Fairbury City Hall is a historic city hall in Fairbury, Illinois, United States. It was constructed in 1892 with a clock tower that was added in 1912 as a gift from local business owners. The building was added to the U.S. National Register of Historic Places in 1996.

==History==
In September 1888 the city of Fairbury leased land from Toledo, Peoria and Western Railway in order to build a new city hall. The city council then passed building bonds in the amount US$23,060 to erect the new city hall. The Fairbury City Hall was constructed in 1892 at the southeast corner of Locust and Third Streets facing the central business district in Fairbury, Illinois.

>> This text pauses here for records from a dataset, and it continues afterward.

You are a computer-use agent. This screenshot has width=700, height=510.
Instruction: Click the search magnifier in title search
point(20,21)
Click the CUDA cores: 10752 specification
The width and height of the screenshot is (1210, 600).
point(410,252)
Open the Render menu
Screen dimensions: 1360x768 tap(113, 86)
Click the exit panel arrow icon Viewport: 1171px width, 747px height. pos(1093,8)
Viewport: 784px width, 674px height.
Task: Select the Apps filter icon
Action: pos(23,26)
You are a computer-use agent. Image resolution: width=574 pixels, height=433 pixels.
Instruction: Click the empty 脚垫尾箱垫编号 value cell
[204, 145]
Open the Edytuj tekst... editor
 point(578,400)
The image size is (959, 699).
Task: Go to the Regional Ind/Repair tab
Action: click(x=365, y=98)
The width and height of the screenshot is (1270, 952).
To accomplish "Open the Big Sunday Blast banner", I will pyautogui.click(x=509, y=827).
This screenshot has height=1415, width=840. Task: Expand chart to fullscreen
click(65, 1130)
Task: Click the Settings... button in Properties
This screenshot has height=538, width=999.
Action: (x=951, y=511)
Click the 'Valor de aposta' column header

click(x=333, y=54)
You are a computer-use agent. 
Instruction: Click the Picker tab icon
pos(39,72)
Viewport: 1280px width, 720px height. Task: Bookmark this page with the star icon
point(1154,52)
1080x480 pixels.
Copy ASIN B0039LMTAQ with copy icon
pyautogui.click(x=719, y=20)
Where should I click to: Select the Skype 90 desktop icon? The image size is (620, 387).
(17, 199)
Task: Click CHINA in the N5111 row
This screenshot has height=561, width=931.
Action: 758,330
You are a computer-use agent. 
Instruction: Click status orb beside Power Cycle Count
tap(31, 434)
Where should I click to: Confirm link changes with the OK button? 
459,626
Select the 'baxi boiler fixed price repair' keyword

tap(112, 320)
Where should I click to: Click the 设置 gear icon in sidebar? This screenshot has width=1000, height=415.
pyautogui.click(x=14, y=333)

The city hired Wiggoner Brownson to complete all carpentry work, including the cornice and the roof. The stone and brick masonry work was done by Joseph Stickoffer.

==Clock tower==
The building's bell and clock tower was added to its northwest corner in 1912, a donation from local business owners. It features a four-face Seth Thomas clock and large bronze bell. There are double brick arches above all four clock faces on the tower. The clock was formally presented as a gift to the city on January 1, 1913 at a city council meeting by Isaac and J.W. Walton, owners of the local Walton's Department Store.

==Architecture==
Fairbury City Hall is a two-story rectangular building approximately 29 feet by 60 feet in size. The building was constructed on a corner lot and has its northwest corner, and main entrance, angled toward the intersection of Locust and Third Streets. The building's roof line features a decorative metal cornice. Fairbury City Hall is considered representative of American city and town halls built during the late 19th and early 20th centuries.

==Historic significance==
Fairbury City Hall has been the center of the city's government activities since its completion and it continues to serve its original purpose. The building accommodated, at one time or another, the city council, the fire department, a justice of the peace and the city clerk's office. Many decisions important to Fairbury were made within the city hall building. For its importance to local politics, Fairbury City Hall was added to the U.S. National Register of Historic Places on February 16, 1996.